PL do 'Direito ao Desapego Digital': Proposta de Lei Exige Facilidade para Cancelamento de Assinaturas e Exclusão de Dados em Marketplaces
Uma nova discussão legislativa promete impactar diretamente a forma como os marketplaces e plataformas digitais operam no Brasil. Um Projeto de Lei (PL), que está sendo carinhosamente chamado de 'Direito ao Desapego Digital', ganhou tração no Congresso Nacional hoje, 18 de março de 2026, com o objetivo de garantir aos consumidores maior controle sobre suas assinaturas e dados pessoais online.
A essência do PL é simples, mas suas implicações são vastas: ele exige que todas as plataformas de e-commerce, marketplaces e serviços digitais ofereçam mecanismos claros, simples e eficientes para o cancelamento de assinaturas e a exclusão definitiva de contas e dados de usuários. A proposta surge como resposta à crescente frustração de consumidores que frequentemente enfrentam processos burocráticos, escondidos ou complexos para cancelar serviços ou remover suas informações de plataformas digitais.

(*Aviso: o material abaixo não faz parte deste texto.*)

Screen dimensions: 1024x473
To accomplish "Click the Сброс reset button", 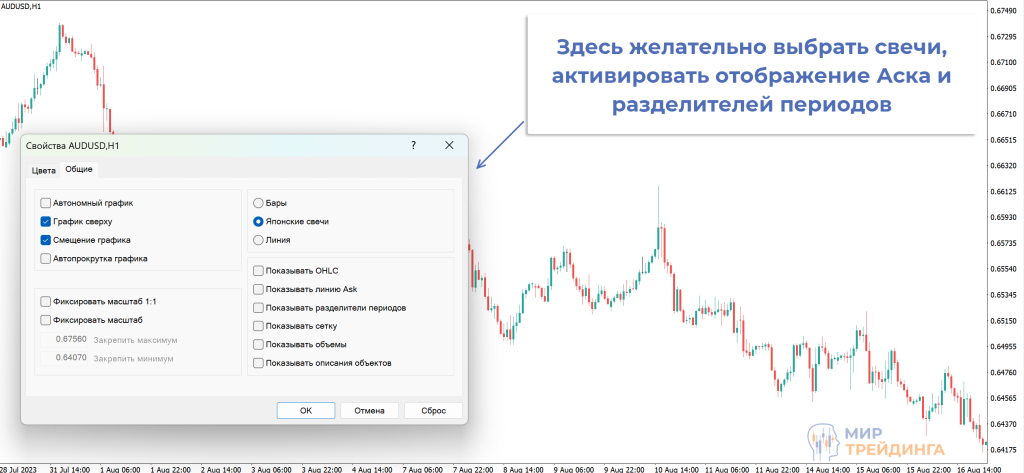I will pyautogui.click(x=433, y=410).
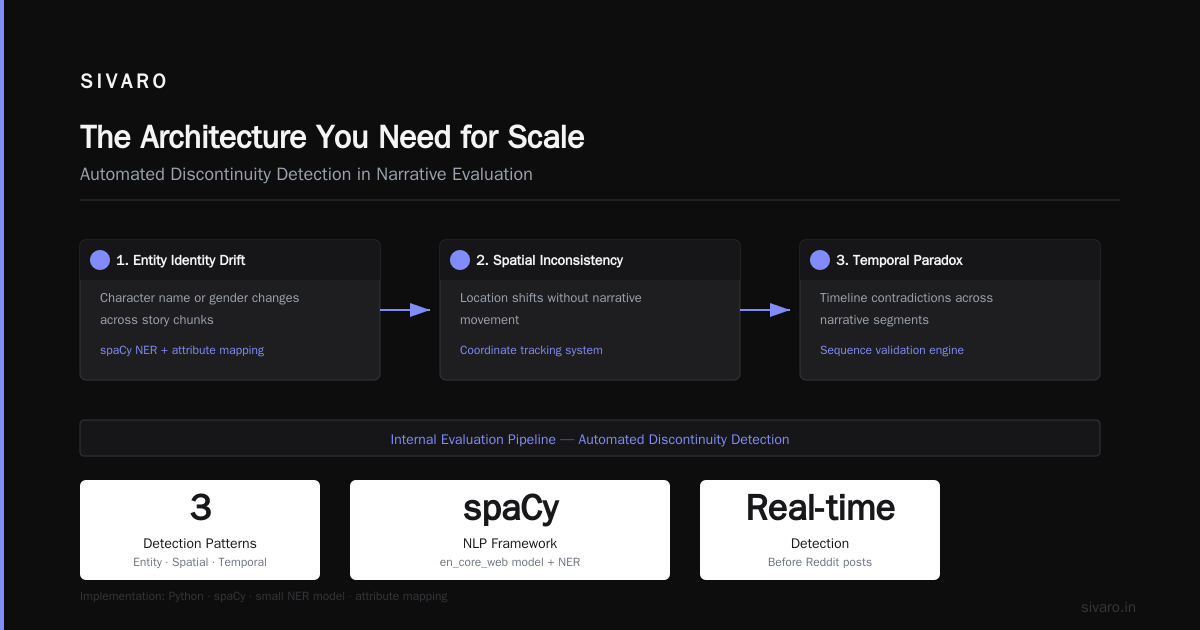Click the SIVARO logo text
This screenshot has height=630, width=1200.
click(x=124, y=82)
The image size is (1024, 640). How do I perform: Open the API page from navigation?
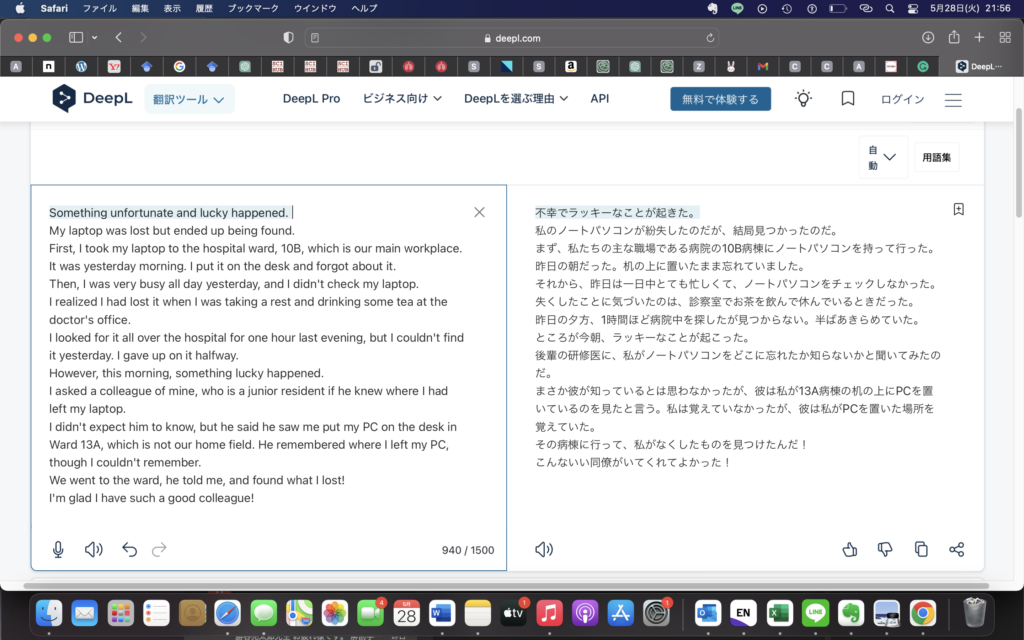tap(599, 98)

Entre os pontos chave do 'Direito ao Desapego Digital' estão:
- Cancelamento Simplificado: O processo de cancelamento de qualquer serviço ou assinatura deve ser tão fácil quanto o processo de contratação. Isso significa que não poderá haver a exigência de contato telefônico, envio de e-mails complexos ou navegação por múltiplas telas para finalizar um cancelamento.
- Exclusão Definitiva de Dados: As plataformas deverão oferecer uma opção clara para a exclusão completa e irreversível de todos os dados de um usuário que solicitar o encerramento de sua conta, em conformidade com a Lei Geral de Proteção de Dados (LGPD), mas com um processo muito mais acessível e imediato.
- Transparência: As políticas de cancelamento e exclusão de dados deverão ser facilmente encontráveis e redigidas em linguagem clara e acessível, sem jargões jurídicos.
- Prazos Rígidos: O PL estabelece prazos máximos para que as plataformas efetuem o cancelamento e a exclusão, com penalidades para o não cumprimento.
A proposta já está gerando um intenso debate entre defensores dos direitos do consumidor e representantes das empresas de tecnologia e e-commerce. Consumidores e associações de defesa do consumidor celebram a iniciativa, vendo-a como um passo essencial para combater as 'dark patterns' (padrões obscuros de design) que muitas vezes dificultam a saída de um serviço ou a proteção da privacidade. Eles argumentam que a liberdade de escolha do consumidor deve se estender também à liberdade de 'desengajar' de uma plataforma sem obstáculos.
Por outro lado, empresas do setor expressam preocupações com os custos de adaptação de sistemas e processos, além de possíveis impactos na retenção de clientes. Embora a LGPD já aborde a questão da exclusão de dados, o 'Direito ao Desapego Digital' busca tornar o processo mais prático e menos oneroso para o usuário, o que pode exigir investimentos significativos em tecnologia e treinamento por parte das plataformas. A discussão promete ser acalorada, mas o foco em usabilidade e privacidade do consumidor indica uma tendência crescente de regulamentação que visa equilibrar os interesses das empresas com os direitos dos usuários na era digital.